> [WHAT IS NEEDED]
Find each line of the entries with the string "Given", please, and copy it.

> [SUPPLIED INFORMATION]
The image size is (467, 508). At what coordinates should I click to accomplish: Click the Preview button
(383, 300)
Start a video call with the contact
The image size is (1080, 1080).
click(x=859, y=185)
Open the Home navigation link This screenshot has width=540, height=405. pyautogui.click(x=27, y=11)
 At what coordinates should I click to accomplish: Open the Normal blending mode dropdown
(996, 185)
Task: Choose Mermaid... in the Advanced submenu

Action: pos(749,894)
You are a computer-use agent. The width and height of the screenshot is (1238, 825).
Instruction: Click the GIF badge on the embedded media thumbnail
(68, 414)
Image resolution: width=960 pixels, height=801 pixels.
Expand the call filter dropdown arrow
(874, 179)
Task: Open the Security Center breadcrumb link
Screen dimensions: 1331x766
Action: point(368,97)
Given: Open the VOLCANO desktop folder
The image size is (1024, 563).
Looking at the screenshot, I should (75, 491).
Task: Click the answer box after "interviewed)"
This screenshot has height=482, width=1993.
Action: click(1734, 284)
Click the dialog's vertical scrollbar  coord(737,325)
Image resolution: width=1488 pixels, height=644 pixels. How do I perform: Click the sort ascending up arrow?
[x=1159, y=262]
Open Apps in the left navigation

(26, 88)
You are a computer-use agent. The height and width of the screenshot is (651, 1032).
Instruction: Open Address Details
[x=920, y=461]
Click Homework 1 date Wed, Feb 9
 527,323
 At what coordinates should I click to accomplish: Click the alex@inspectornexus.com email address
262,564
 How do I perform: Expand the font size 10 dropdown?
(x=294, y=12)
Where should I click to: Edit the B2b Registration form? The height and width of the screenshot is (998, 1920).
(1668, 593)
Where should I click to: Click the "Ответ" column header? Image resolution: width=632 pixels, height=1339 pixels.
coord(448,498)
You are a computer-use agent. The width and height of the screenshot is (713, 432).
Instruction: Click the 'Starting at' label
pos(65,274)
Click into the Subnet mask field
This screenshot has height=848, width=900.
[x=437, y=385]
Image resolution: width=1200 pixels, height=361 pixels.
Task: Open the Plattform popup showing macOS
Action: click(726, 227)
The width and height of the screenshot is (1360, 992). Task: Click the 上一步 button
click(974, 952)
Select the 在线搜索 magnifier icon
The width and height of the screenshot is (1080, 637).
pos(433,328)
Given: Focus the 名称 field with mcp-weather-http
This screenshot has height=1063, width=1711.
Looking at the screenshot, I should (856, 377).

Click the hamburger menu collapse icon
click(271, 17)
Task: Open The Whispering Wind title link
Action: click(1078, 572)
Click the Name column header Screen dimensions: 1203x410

> [OUTPUT OF THE TASK]
Given: Open the VOLCANO desktop folder
Given: Focus the 名称 field with mcp-weather-http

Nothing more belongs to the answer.